▶ **Action item**
Scan the entries for "title". Every line that holds it is to be copied.
┌─ Listed entries
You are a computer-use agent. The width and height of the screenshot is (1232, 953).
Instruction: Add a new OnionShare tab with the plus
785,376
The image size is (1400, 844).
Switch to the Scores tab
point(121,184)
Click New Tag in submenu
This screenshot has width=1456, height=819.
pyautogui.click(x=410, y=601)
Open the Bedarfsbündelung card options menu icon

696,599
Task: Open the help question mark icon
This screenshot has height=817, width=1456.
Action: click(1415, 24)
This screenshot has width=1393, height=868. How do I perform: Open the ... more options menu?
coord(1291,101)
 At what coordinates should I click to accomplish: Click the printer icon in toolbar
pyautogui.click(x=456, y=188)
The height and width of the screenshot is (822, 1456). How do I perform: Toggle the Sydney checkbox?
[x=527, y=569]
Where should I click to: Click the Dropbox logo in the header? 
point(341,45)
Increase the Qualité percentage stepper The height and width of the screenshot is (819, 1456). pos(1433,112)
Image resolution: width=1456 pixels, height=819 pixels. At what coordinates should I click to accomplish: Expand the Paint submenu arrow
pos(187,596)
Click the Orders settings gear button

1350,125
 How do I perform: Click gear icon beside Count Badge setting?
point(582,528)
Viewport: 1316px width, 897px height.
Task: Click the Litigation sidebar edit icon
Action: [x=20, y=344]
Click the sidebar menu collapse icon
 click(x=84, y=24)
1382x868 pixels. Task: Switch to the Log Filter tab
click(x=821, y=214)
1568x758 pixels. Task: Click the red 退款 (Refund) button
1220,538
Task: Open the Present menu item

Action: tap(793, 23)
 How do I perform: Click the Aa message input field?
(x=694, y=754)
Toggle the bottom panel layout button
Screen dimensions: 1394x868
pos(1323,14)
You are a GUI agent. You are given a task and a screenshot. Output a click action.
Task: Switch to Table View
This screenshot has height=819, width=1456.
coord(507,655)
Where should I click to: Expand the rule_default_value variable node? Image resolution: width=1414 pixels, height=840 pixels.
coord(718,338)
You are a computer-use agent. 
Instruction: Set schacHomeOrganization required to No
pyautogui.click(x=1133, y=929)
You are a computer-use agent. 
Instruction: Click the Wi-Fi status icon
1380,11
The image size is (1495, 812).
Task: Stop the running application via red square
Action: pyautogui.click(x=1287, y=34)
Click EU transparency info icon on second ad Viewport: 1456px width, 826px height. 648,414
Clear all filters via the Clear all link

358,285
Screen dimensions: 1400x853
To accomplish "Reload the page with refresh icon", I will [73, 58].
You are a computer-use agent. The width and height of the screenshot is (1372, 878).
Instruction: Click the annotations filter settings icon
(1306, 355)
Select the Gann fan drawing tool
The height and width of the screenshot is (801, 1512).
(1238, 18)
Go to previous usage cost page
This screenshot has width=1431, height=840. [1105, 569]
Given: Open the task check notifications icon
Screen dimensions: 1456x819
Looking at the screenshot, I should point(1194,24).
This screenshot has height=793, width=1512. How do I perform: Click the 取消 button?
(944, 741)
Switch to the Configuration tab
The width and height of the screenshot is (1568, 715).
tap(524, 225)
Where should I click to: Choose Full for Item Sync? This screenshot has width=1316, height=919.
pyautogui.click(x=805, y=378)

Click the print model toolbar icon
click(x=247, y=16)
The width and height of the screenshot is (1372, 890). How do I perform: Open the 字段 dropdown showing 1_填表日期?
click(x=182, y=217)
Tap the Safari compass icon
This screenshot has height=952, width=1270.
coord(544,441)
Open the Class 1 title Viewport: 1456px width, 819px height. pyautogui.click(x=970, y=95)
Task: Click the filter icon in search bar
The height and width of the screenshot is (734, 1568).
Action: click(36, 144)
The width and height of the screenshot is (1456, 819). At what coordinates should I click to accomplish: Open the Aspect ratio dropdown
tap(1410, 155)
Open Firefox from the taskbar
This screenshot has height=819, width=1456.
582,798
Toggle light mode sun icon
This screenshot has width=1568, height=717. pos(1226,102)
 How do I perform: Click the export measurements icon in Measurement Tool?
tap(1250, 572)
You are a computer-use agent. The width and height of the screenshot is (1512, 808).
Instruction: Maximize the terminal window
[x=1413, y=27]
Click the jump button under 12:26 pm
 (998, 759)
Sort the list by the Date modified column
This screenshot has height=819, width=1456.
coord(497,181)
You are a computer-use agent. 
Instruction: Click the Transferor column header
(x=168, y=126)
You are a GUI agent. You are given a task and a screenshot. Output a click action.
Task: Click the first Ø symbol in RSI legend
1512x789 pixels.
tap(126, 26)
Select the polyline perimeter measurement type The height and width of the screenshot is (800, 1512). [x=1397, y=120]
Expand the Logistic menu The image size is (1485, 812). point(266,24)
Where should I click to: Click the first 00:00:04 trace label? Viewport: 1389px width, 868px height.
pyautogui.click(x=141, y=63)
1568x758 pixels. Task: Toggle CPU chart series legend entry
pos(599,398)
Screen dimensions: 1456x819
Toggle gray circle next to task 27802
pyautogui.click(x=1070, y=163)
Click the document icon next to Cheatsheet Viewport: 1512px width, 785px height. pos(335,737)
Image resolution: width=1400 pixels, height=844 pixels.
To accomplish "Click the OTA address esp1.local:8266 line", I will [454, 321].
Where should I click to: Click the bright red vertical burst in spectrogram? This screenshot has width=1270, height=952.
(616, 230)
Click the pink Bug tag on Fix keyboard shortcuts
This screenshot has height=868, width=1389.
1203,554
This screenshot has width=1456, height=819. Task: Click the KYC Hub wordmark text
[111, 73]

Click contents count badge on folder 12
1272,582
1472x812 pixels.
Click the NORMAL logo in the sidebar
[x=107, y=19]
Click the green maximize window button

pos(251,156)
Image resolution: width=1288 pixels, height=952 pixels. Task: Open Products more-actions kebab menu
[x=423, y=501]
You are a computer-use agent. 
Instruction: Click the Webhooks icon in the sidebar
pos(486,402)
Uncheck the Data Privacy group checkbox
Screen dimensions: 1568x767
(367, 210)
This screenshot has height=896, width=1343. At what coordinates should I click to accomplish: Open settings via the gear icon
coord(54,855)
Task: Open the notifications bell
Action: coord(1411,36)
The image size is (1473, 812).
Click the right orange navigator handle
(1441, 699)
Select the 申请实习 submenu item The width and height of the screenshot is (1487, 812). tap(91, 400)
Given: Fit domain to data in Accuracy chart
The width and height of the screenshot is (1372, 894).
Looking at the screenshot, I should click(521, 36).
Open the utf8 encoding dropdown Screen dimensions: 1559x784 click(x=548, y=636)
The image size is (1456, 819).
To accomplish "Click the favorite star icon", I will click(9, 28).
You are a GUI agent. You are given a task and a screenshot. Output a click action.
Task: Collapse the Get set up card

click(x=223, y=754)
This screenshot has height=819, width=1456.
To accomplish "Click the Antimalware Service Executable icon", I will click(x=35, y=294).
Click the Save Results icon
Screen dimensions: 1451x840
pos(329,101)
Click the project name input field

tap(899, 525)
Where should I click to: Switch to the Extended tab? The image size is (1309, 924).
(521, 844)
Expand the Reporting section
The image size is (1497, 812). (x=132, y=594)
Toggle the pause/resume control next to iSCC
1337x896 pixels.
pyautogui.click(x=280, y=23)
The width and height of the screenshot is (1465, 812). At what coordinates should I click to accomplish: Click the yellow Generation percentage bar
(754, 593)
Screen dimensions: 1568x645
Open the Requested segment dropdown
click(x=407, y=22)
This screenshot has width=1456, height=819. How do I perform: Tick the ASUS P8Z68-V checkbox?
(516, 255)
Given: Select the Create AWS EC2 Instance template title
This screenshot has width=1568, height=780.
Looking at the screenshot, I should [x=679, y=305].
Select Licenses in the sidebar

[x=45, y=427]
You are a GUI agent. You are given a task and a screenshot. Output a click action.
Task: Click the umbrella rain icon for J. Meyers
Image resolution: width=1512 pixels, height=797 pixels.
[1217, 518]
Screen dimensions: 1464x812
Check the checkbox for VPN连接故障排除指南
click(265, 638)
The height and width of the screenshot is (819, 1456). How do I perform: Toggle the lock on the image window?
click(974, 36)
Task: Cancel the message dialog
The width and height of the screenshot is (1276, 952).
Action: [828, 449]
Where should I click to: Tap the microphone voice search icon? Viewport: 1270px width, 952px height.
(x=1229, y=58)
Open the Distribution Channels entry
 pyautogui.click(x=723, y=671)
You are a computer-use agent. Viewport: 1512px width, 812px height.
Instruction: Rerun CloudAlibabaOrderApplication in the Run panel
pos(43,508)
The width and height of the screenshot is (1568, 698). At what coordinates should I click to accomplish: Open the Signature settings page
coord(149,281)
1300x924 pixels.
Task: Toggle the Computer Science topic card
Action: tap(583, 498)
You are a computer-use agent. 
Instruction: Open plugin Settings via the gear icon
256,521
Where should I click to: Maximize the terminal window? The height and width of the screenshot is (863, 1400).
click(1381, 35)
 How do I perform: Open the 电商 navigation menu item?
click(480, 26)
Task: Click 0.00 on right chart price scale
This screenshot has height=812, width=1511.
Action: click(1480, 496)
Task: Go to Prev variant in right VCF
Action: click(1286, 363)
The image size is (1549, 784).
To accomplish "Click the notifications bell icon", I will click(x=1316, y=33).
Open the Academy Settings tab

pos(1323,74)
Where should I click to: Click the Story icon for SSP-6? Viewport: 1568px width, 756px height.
└─
▶ **Result**
Open the Class 1 title Viewport: 1456px width, 819px height. pyautogui.click(x=970, y=95)
Given: Select the Create AWS EC2 Instance template title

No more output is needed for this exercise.